[Raw data]

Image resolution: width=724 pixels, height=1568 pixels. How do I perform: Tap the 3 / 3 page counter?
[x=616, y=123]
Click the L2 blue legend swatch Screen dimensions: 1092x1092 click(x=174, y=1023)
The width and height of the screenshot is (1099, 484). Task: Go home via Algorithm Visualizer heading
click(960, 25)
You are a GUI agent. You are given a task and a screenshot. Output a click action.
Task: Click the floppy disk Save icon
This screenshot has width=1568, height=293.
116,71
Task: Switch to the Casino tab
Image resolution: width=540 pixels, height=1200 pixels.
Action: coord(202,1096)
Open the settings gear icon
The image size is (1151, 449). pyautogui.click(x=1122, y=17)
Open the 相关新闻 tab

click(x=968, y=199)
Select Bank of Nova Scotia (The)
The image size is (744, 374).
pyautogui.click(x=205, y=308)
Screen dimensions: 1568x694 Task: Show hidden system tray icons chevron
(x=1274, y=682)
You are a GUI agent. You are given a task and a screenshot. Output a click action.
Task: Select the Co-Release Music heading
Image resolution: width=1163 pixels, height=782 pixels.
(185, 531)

[Task description] Give again, exactly, every line from the one holding "This screenshot has width=1568, height=293." to the last line of the data.

[Task response]
This screenshot has width=1568, height=293.
116,71
Task: Switch to the Casino tab
Image resolution: width=540 pixels, height=1200 pixels.
Action: coord(202,1096)
Open the settings gear icon
The image size is (1151, 449). pyautogui.click(x=1122, y=17)
Open the 相关新闻 tab

click(x=968, y=199)
Select Bank of Nova Scotia (The)
The image size is (744, 374).
pyautogui.click(x=205, y=308)
Screen dimensions: 1568x694 Task: Show hidden system tray icons chevron
(x=1274, y=682)
You are a GUI agent. You are given a task and a screenshot. Output a click action.
Task: Select the Co-Release Music heading
Image resolution: width=1163 pixels, height=782 pixels.
(185, 531)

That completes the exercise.